Without commenting too much on the actual structure of your table (2 or more monies in a single table is OK, as long as they have business meaning—like subtotal
, shippingFee
and total
), I'll focus on how to store them:
You should store the amount in one column, and the currency code in another.
You'll typically deal with ISO 4217 , which comes with 2 codes for each currency:
EUR
or USD
978
or 840
Which one you use is up to you. You can save one byte per record by using numeric codes.
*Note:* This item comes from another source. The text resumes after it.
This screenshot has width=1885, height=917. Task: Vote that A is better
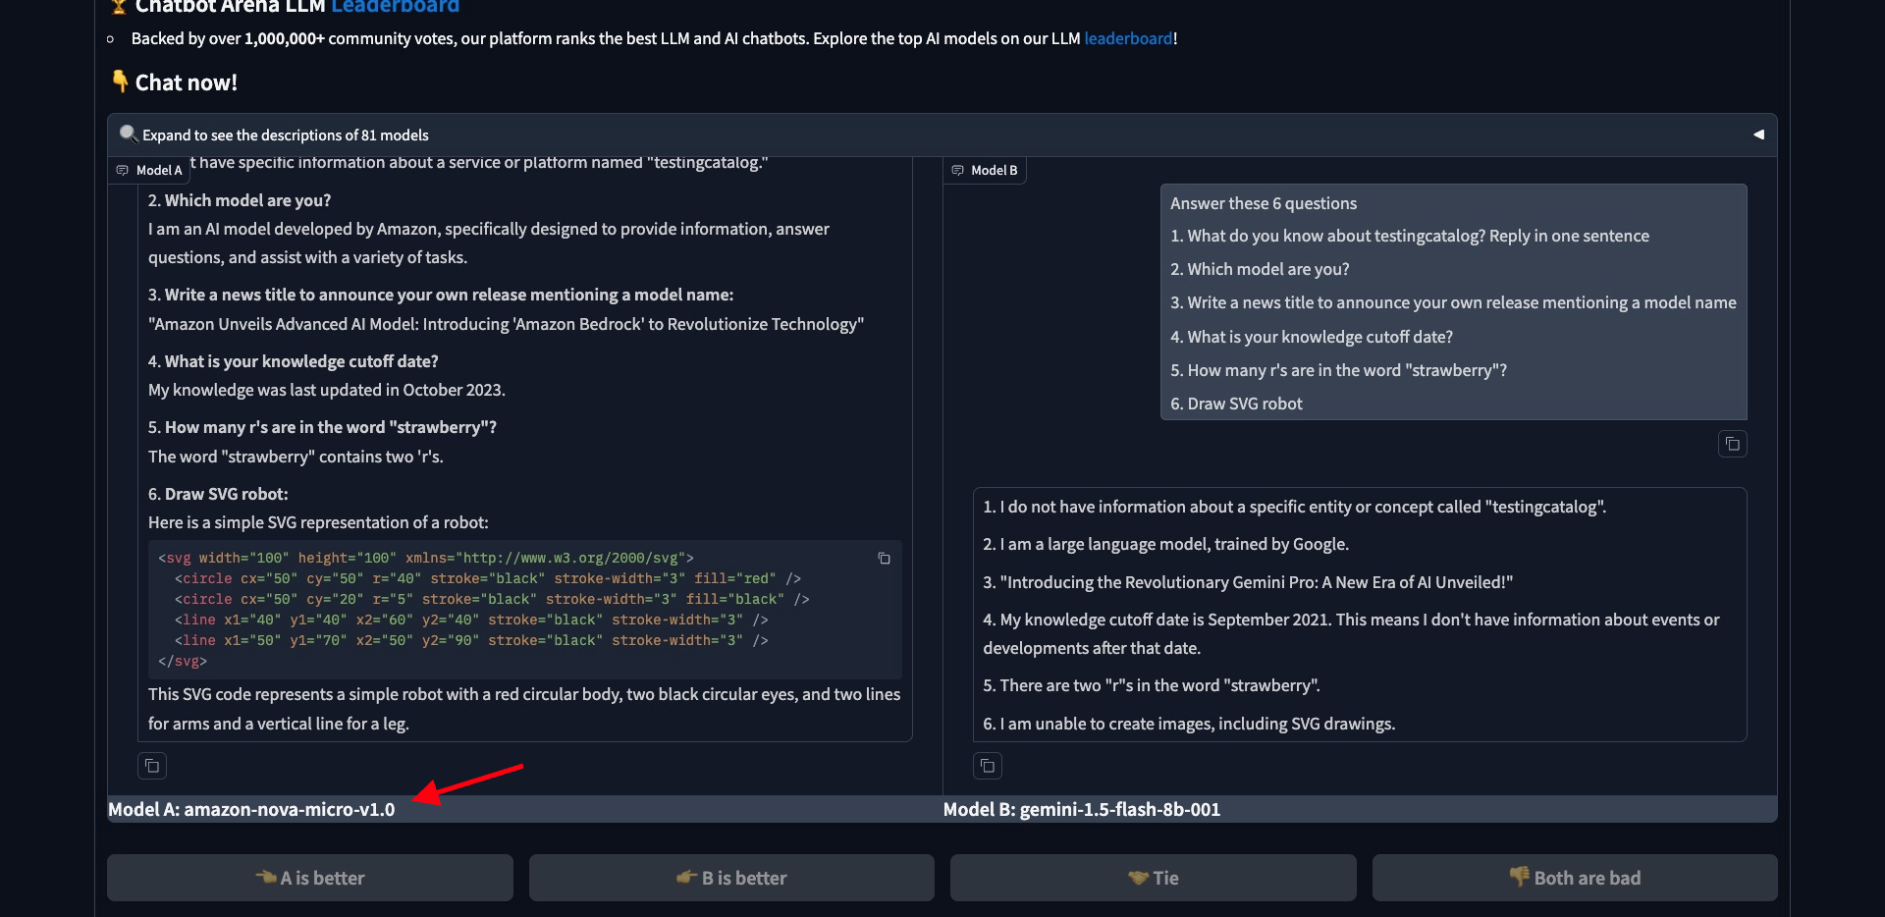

On the other hand, alpha codes are easier to read and remember for humans, and could make it easier to use custom currencies (crypto), that may have a de-facto standard alpha code but no numeric code.
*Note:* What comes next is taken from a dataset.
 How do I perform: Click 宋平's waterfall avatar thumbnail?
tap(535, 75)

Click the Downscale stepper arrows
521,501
Because currencies may have different numbers of decimal places (2 for EUR
, USD
etc., but 0 for JPY
, 3 for TND
...), I always advise to store amounts in minor currency units (cents) as an integer.
Your table would therefore look like:
amount INT NOT NULL,
currencyCode CHAR(3) NOT NULL
If you want to store 12.34 USD
, you'll actually store (1234, 'USD')
.
If your table holds several monies that will always be in a single currency (like the subtotal
/ shippingFee
/ total
example above), all 3 amounts can share a single currency code:
subtotal INT NOT NULL,
shippingFee INT NOT NULL,
total INT NOT NULL,
currencyCode CHAR(3) NOT NULL
In this case, you probably don't need separate subtotalCurrencyCode
, shippingFeeCurrencyCode
and totalCurrencyCode
, although there are other business cases where amounts will be in different currencies. The decision is yours.
Of course dealing with integer amounts is not very easy, so you'll need to use a money library that supports converting from/to minor amounts.
For example in PHP, you can use brick/money (disclaimer: I'm the author):
$money = Money::ofMinor(1234, 'USD');
$money->getAmount(); // 12.34
$money->getMinorAmount(); // 1234
The currecny and the amount need to be separated. Also, if you have column names with numbers then you most probably do something wrong. This is one way to do it:
table products
--------------
id
name
table prices
------------
id
product_id
amount
currency_id
table currencies
----------------
id
name
abbreviation_sign
Then to get the Dollar price of a product you can do
select pri.amount
from prices pri
join products prod on prod.id = pri.product_id
join currencies c on c.id = pri.currency_id
where prod.id = 123
and c.name = 'Dollar'
With proper indexes this is really fast to query.